The reporter saw that latency for threads=1 is larger than for threads=2. Indeed their sysbench report can be summarized as:
thds=1 duration=8s tps=10091 latency=99us
thds=2 duration=6s tps=22462 latency=89us
Matching the claims of the reporter:
> The average latency is threads = 1 is 99us, in threads = 2 is 88us, it's about 10% regression..

What I feel is missing from the report, though, is the number of CPUs on which mysqld was executing. 
This is relevant, because the formulas used in redo log writer take number of CPUs into account.

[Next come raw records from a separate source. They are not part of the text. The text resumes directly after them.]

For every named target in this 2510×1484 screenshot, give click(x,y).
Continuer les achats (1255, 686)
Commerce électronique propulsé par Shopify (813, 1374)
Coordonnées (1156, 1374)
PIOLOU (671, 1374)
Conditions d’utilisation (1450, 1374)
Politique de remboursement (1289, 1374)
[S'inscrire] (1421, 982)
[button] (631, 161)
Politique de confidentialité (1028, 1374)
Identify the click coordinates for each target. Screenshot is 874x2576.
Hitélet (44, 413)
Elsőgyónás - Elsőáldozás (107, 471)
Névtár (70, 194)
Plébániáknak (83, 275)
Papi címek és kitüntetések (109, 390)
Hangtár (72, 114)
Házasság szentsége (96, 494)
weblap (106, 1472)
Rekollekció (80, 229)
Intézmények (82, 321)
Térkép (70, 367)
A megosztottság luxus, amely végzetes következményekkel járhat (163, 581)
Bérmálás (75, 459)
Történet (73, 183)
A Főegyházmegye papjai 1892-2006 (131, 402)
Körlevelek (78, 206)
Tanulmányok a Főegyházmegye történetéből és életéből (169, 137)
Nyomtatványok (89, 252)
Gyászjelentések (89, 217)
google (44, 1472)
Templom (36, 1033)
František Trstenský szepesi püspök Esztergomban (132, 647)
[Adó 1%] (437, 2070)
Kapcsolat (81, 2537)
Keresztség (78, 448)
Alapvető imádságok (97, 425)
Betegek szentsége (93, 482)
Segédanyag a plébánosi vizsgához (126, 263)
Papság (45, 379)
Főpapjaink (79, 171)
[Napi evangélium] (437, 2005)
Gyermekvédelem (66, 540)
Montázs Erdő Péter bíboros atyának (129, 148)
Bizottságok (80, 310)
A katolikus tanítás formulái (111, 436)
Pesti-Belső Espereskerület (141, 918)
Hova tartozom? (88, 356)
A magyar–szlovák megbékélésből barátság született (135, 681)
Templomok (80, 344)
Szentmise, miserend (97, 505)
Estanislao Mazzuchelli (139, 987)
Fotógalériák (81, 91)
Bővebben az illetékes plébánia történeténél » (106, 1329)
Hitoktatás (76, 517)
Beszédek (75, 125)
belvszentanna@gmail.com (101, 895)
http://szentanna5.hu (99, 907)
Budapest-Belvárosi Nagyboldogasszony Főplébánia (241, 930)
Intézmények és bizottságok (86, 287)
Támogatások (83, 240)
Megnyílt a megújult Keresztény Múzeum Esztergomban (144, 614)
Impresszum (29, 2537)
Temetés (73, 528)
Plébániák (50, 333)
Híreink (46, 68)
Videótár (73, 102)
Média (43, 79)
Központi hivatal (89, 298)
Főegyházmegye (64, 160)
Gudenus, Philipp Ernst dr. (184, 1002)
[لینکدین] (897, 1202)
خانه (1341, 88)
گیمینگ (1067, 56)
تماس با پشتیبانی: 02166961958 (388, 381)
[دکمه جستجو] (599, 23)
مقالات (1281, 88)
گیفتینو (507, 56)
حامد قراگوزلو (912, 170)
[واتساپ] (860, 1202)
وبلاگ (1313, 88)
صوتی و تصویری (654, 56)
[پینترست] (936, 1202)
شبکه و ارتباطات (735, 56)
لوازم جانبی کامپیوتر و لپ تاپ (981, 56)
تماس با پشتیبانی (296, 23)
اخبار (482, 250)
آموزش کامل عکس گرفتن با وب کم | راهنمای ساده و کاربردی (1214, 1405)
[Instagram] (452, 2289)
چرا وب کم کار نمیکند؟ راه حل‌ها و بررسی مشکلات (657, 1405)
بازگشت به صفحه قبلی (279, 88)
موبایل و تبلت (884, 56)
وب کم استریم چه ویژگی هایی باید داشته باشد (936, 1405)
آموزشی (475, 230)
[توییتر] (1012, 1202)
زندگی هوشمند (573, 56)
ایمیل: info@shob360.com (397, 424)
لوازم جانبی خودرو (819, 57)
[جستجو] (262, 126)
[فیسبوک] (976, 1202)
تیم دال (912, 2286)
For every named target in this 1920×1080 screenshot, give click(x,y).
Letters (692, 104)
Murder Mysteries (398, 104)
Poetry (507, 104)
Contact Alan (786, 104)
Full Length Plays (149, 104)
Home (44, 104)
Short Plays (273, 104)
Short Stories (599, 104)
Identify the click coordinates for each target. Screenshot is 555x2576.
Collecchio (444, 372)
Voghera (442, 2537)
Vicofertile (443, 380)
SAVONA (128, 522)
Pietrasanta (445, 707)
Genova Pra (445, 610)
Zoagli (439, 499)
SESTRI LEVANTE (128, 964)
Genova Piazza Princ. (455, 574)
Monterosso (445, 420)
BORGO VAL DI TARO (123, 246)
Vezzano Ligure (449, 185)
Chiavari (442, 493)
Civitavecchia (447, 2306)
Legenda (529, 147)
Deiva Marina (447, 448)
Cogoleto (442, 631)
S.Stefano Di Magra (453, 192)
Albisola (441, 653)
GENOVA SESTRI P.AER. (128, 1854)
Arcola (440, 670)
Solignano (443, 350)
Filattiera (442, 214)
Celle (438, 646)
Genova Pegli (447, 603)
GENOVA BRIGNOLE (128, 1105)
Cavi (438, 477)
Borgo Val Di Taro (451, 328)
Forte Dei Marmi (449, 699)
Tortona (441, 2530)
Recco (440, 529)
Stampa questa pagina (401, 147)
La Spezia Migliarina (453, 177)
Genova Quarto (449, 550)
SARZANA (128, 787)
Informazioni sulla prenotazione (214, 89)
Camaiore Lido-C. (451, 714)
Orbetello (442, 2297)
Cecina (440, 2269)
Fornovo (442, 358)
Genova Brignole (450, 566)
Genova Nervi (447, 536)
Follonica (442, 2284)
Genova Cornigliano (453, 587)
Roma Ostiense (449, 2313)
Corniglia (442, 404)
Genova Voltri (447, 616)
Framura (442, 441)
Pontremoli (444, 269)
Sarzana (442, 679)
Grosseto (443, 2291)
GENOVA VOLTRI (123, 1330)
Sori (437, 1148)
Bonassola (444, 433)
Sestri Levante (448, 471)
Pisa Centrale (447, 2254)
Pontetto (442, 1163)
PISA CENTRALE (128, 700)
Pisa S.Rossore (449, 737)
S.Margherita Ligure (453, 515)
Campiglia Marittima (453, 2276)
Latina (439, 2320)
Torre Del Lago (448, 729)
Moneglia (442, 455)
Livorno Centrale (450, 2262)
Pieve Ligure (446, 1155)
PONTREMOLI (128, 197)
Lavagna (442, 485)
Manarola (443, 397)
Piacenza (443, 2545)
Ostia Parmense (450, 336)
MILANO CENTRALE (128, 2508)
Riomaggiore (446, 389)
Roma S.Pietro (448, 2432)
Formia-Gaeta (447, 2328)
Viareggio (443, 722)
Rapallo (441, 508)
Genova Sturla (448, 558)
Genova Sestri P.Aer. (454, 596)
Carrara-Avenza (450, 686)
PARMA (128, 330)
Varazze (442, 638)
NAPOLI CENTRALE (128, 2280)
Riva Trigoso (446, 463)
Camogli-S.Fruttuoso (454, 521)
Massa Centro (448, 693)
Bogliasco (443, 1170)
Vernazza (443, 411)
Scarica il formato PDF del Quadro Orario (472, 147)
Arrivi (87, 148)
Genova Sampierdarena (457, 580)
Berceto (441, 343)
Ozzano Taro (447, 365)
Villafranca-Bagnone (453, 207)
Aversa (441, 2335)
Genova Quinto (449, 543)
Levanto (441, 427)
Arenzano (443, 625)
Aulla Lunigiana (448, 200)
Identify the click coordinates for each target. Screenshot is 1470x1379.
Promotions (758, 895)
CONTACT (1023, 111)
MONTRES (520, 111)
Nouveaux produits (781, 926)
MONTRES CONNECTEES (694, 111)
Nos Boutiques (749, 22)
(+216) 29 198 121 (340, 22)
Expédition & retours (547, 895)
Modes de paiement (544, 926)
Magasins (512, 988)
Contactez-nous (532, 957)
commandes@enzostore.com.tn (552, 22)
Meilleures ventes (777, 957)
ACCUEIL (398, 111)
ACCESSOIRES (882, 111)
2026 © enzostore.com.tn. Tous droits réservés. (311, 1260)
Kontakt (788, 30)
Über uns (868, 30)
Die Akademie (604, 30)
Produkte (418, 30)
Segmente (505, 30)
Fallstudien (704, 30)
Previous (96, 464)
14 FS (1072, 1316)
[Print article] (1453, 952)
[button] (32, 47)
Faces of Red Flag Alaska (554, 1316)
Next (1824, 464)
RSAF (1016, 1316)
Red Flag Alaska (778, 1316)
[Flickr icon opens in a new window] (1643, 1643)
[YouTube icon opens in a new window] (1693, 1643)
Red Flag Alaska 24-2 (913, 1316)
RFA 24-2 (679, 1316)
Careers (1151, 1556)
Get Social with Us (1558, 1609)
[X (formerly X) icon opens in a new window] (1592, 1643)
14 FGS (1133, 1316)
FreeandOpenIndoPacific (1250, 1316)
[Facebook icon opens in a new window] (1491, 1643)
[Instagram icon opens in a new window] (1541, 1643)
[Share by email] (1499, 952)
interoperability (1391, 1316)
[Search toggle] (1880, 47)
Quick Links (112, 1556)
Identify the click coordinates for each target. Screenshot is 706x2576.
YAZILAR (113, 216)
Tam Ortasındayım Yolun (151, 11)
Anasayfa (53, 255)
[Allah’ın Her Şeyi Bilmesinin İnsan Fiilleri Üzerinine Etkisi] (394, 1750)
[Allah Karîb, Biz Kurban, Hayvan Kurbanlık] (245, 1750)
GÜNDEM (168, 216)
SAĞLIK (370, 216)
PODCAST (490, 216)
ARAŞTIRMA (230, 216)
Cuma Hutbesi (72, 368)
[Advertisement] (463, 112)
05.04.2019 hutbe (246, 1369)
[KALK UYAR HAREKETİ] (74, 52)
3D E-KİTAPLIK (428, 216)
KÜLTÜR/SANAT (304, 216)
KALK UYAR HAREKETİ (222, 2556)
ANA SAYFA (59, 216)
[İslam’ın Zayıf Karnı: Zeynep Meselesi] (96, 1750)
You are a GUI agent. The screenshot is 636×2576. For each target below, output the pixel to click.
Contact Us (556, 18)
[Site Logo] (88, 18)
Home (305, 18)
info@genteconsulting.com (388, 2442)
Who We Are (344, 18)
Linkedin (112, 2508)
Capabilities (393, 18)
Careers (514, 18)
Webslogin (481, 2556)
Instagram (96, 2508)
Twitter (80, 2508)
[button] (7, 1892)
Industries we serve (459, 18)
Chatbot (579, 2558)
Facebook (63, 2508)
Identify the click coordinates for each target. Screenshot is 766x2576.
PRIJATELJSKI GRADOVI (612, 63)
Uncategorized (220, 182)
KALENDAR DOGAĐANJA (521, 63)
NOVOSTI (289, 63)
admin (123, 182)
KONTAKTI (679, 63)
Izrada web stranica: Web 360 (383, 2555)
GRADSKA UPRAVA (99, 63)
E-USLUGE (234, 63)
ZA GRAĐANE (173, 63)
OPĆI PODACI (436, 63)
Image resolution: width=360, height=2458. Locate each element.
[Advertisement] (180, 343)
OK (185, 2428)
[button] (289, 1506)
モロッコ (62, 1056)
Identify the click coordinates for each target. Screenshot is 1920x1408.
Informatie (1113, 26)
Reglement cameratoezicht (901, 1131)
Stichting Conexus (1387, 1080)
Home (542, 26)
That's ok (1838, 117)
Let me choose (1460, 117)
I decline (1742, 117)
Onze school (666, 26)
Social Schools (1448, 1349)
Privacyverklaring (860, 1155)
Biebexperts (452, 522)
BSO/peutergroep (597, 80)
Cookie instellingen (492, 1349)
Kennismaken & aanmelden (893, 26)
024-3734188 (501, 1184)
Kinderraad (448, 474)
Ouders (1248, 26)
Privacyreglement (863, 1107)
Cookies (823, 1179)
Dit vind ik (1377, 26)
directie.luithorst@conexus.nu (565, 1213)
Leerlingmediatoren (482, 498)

But then, Umesh Shastry, when trying to reproduce this issue on 19-Mar-2024 09:41:33, sees a different situation:
run on 8.0.36:
thds=1 duration=15s tps=12863 latency=77us
thds=2 duration=15s tps=21673 latency=92us
run on 8.0.11:
thds=1 duration=27s tps=13346 latency=74us
thds=2 duration=25s tps=24910 latency=80us

Also, first few seconds in runs for 8.0.11 by Umesh seem to be very slow, but even if I exclude them, I get:
thds=1 duration=20s tps=14172 latency=70us
thds=2 duration=21s tps=25509 latency=78us

To me it looks like we are unable to reproduce the issue.

I would like to know:
- what was the number of CPUs used by reporter
- what was the number of CPUs used by Umesh
- can we reproduce it or not?
[20 Aug 2024 8:18] MySQL Verification Team
Hello Zongzhi Chen,

Thank you for the report and feedback.
It seems that I made a mistake while verifying as developers concluded that my verification results were opposite to the what you have claimed in the report.  Could you please respond to developer's comment?
We are interested to know:

- What was the number of CPUs used by you?
-  If possible, could you please also share the numbers with the suggested fix you provided? Thank you.

regards,
Umesh
[21 Sep 2024 1:00] Bugs System
No feedback was provided for this bug for over a month, so it is
being suspended automatically. If you are able to provide the
information that was originally requested, please do so and change
the status of the bug back to "Open".